Listed entries:

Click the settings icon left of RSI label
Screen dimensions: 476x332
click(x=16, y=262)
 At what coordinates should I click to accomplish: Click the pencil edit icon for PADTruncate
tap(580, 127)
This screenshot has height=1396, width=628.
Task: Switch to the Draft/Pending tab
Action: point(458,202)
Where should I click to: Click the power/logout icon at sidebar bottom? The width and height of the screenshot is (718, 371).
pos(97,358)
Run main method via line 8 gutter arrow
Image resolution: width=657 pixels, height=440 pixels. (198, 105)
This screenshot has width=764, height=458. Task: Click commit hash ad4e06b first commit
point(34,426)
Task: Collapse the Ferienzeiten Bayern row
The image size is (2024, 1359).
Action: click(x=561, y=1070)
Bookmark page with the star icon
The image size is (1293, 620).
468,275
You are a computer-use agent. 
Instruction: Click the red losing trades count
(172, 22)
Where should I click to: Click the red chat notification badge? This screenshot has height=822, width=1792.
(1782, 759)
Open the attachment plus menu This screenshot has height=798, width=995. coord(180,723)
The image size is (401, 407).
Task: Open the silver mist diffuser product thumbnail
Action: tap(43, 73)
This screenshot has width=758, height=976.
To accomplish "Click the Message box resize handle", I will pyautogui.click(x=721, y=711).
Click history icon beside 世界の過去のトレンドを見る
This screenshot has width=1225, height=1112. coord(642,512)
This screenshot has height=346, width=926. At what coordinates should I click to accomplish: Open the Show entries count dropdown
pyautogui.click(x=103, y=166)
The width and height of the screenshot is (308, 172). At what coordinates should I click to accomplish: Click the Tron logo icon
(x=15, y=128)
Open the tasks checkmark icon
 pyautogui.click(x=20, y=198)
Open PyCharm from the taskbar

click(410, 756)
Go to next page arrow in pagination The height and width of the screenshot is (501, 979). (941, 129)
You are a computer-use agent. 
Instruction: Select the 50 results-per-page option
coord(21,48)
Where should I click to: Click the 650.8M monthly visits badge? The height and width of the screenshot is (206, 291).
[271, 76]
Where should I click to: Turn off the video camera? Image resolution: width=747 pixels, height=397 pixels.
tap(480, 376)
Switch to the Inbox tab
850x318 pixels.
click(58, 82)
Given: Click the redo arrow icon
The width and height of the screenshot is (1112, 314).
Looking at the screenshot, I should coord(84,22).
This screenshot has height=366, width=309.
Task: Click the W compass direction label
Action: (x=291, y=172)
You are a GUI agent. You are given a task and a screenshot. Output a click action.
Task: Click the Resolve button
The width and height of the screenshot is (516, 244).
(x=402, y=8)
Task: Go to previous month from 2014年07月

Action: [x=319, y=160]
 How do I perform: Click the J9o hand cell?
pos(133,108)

Aim of the exercise:
Can you turn all of the records above into a numbered list, with the blank lines dropped?

Written response:
1. Click the settings icon left of RSI label
2. Screen dimensions: 476x332
3. click(x=16, y=262)
4.  At what coordinates should I click to accomplish: Click the pencil edit icon for PADTruncate
5. tap(580, 127)
6. This screenshot has height=1396, width=628.
7. Task: Switch to the Draft/Pending tab
8. Action: point(458,202)
9. Where should I click to: Click the power/logout icon at sidebar bottom? The width and height of the screenshot is (718, 371).
10. pos(97,358)
11. Run main method via line 8 gutter arrow
12. Image resolution: width=657 pixels, height=440 pixels. (198, 105)
13. This screenshot has width=764, height=458. Task: Click commit hash ad4e06b first commit
14. point(34,426)
15. Task: Collapse the Ferienzeiten Bayern row
16. The image size is (2024, 1359).
17. Action: click(x=561, y=1070)
18. Bookmark page with the star icon
19. The image size is (1293, 620).
20. 468,275
21. You are a computer-use agent. 
22. Instruction: Click the red losing trades count
23. (172, 22)
24. Where should I click to: Click the red chat notification badge? This screenshot has height=822, width=1792.
25. (1782, 759)
26. Open the attachment plus menu This screenshot has height=798, width=995. coord(180,723)
27. The image size is (401, 407).
28. Task: Open the silver mist diffuser product thumbnail
29. Action: tap(43, 73)
30. This screenshot has width=758, height=976.
31. To accomplish "Click the Message box resize handle", I will pyautogui.click(x=721, y=711).
32. Click history icon beside 世界の過去のトレンドを見る
33. This screenshot has width=1225, height=1112. coord(642,512)
34. This screenshot has height=346, width=926. At what coordinates should I click to accomplish: Open the Show entries count dropdown
35. pyautogui.click(x=103, y=166)
36. The width and height of the screenshot is (308, 172). At what coordinates should I click to accomplish: Click the Tron logo icon
37. (x=15, y=128)
38. Open the tasks checkmark icon
39.  pyautogui.click(x=20, y=198)
40. Open PyCharm from the taskbar
41. click(410, 756)
42. Go to next page arrow in pagination The height and width of the screenshot is (501, 979). (941, 129)
43. You are a computer-use agent. 
44. Instruction: Select the 50 results-per-page option
45. coord(21,48)
46. Where should I click to: Click the 650.8M monthly visits badge? The height and width of the screenshot is (206, 291).
47. [271, 76]
48. Where should I click to: Turn off the video camera? Image resolution: width=747 pixels, height=397 pixels.
49. tap(480, 376)
50. Switch to the Inbox tab
51. 850x318 pixels.
52. click(58, 82)
53. Given: Click the redo arrow icon
54. The width and height of the screenshot is (1112, 314).
55. Looking at the screenshot, I should coord(84,22).
56. This screenshot has height=366, width=309.
57. Task: Click the W compass direction label
58. Action: (x=291, y=172)
59. You are a GUI agent. You are given a task and a screenshot. Output a click action.
60. Task: Click the Resolve button
61. The width and height of the screenshot is (516, 244).
62. (x=402, y=8)
63. Task: Go to previous month from 2014年07月
64. Action: [x=319, y=160]
65.  How do I perform: Click the J9o hand cell?
66. pos(133,108)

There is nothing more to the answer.